Allogeneic haematopoietic stem cell transplantation for primary myelofibrosis and myelofibrosis evolved from other myeloproliferative neoplasms.
Review
Overview
abstract
PURPOSE OF REVIEW: Allogeneic haematopoietic stem cell transplantation (allo-HSCT) is the only curative treatment for myelofibrosis. Major improvements in the field, such as the introduction of reduced intensity conditioning regimens, have made transplant a better tolerated treatment that can be offered to older patients and those with comorbidities. However, treatment-related toxicities, graft-versus-host disease, infectious complications and relapse remain major problems posttransplant. We reviewed here the recent published data and outline the criteria to select patients with myelofibrosis who can benefit the most from this curative treatment.

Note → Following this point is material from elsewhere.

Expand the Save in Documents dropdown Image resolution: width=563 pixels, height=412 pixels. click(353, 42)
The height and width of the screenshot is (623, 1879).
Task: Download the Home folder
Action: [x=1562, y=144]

RECENT FINDINGS: Data regarding mutations in myelofibrosis have been useful to better define the prognosis of patients and have provided a tool to monitor minimal residual disease after transplantation. New data regarding the use of age and comorbidities has allowed a better selection of patients who can benefit from transplantation. Janus-activated kinase signal (JAK) 1/2 inhibitors pretransplant can improve patient's performance status and potentially improve transplant outcomes. SUMMARY: Improvements in the field of allo-HSCT, the ability to improve patient's performance status prior to transplant with JAK1/2 inhibitors and a more accurate disease risk stratification based on molecular mutations to select patients who can benefit from allo-HSCT should result in better transplant outcomes. Efforts should be made to transplant patients with myelofibrosis on prospective studies to answer some unresolved questions.